Vai al contenuto

Modulo Data

Questo modulo gestisce i dati non geografici.

preprocess_data(data_folder, data_column_remapping=None, add_administrative_informations=None, regions_data_path=None, regions_target_columns=None, provinces_data_path=None, provinces_target_columns=None, municipalities_data_path=None, municipalities_target_columns=None, output_folder=None)

Preprocess census CSV files and return aggregated data and trace record.

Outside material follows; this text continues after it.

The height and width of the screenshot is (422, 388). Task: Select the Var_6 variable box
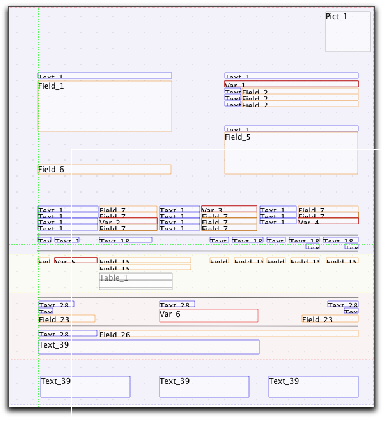(x=209, y=316)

This function performs the following operations:

  1. Searches for all CSV files in the specified folder.
  2. Uses the last CSV file (in alphabetical order) as the trace record file.
  3. Loads and concatenates all other CSV files into a single DataFrame.
  4. Applies column name remapping if data_column_remapping is provided.
  5. Adds administrative information (regions, provinces, municipalities) if requested.
  6. Replaces any NaN values with 0.
  7. Loads the trace record file into a dedicated DataFrame.
  8. Returns either:
  9. A dictionary containing census_data and trace DataFrames, or
  10. Saves the resulting CSV files to output_folder and returns the path.
PARAMETER DESCRIPTION
data_folder

Folder containing the CSV files to process.

TYPE: Path

data_column_remapping

Optional dictionary for renaming census dataset columns (e.g., {"pro_com": "PRO_COM"}).

TYPE: dict | None DEFAULT: None

add_administrative_informations

If True, enriches data with administrative information (regions, provinces, municipalities) via add_administrative_info().

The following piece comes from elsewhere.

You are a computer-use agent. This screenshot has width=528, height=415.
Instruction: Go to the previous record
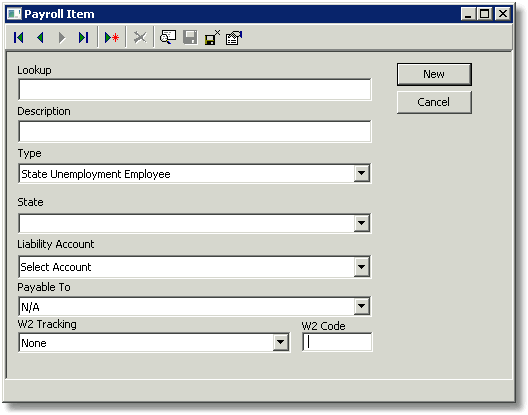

TYPE: bool | None DEFAULT: None

regions_data_path

Optional path to the file containing region data.

TYPE: Path | None DEFAULT: None

regions_target_columns

Optional list of columns to extract/keep for region data.

TYPE: list | None DEFAULT: None

provinces_data_path

Optional path to the file containing province data.

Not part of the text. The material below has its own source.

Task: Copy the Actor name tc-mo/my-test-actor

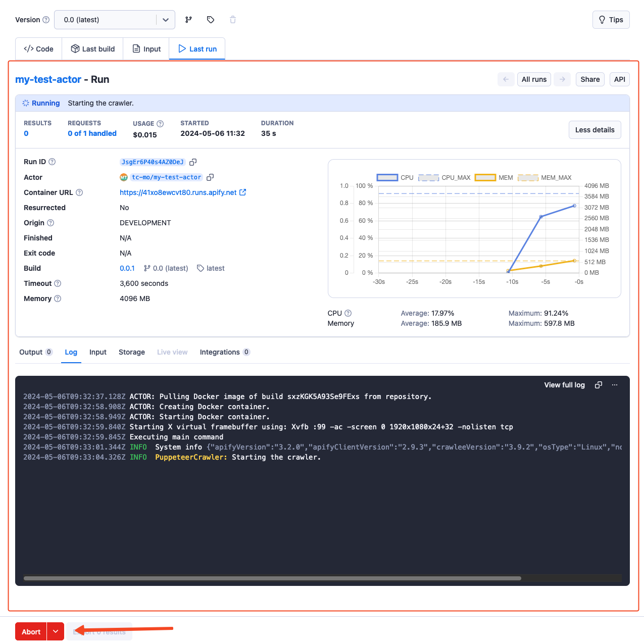Action: [210, 177]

TYPE: Path | None DEFAULT: None

provinces_target_columns

Optional list of columns to extract/keep for province data.

TYPE: list | None DEFAULT: None

municipalities_data_path

Optional path to the file containing municipality data.

TYPE: Path | None DEFAULT: None

municipalities_target_columns

Optional list of columns to extract/keep for municipality data.

TYPE: list | None DEFAULT: None

output_folder

Optional destination folder where the following files will be saved: - census_data.csv for concatenated data - census_trace.csv for the trace record If None, data is returned as a dictionary of DataFrames.

TYPE: Path | None DEFAULT: None

RETURNS DESCRIPTION
dict | Path

Either a dictionary with keys: - "census_data": DataFrame containing concatenated census data - "trace": DataFrame containing field trace record

dict | Path

Or the path to output_folder if specified, where census_data.csv and

dict | Path

census_trace.csv have been saved.

RAISES DESCRIPTION
ValueError

If no CSV files are found in the specified folder.

Note

The trace record file is considered to be the last CSV in alphabetical order within data_folder. The check_encoding() function is used to determine the correct encoding for CSV files.